• **Brief**
Reproduce the material below line for line without alteration, omitting the pictures from your output.

• **Data shown**

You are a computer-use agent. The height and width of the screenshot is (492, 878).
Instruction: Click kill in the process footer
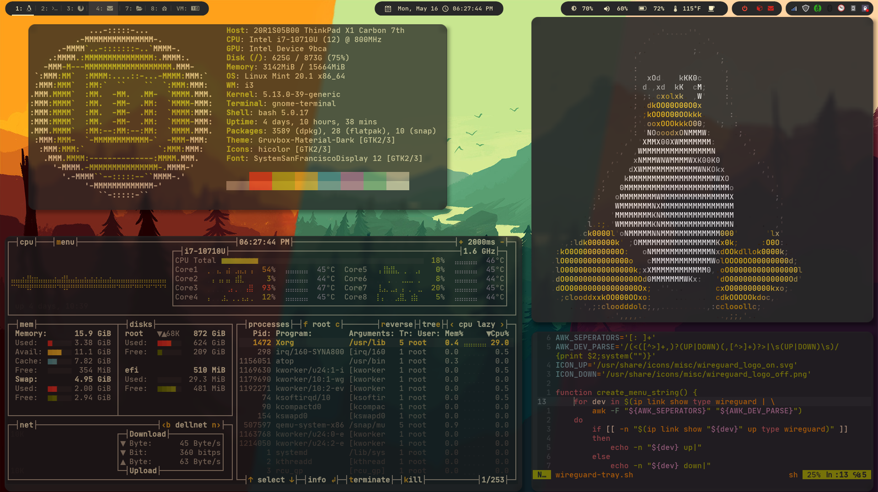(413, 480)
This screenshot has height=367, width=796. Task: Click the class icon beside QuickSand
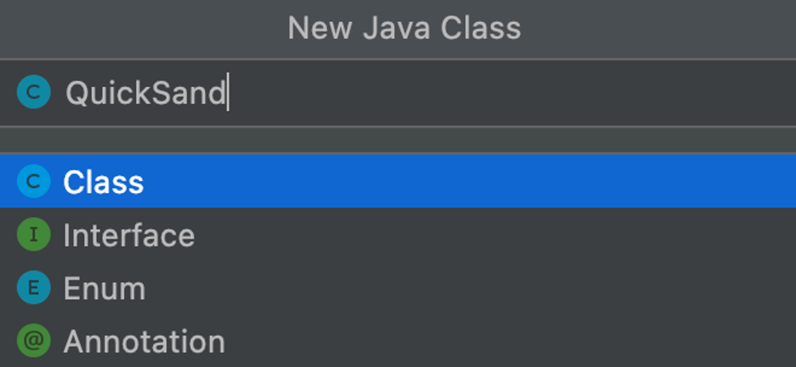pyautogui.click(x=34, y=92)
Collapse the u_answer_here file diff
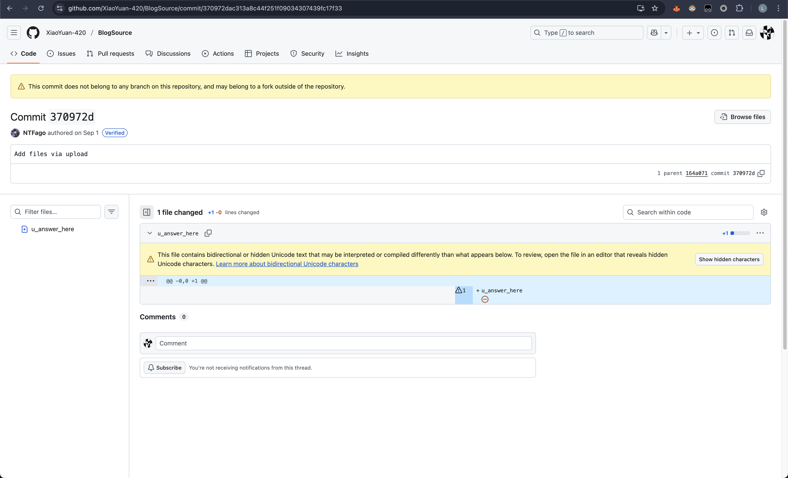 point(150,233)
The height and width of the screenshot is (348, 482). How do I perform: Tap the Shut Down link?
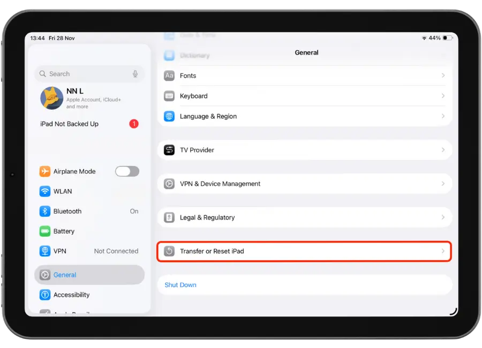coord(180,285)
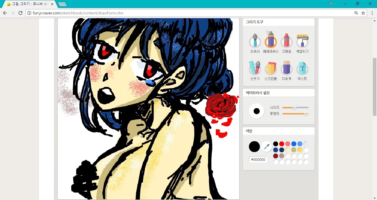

• **Task output**
You are a computer-use agent. The height and width of the screenshot is (492, 878).
Instruction: Click kill in the process footer
(413, 480)
This screenshot has height=367, width=796. Task: Click the class icon beside QuickSand
pyautogui.click(x=34, y=92)
Collapse the u_answer_here file diff
 point(150,233)
The height and width of the screenshot is (348, 482). How do I perform: Tap the Shut Down link?
coord(180,285)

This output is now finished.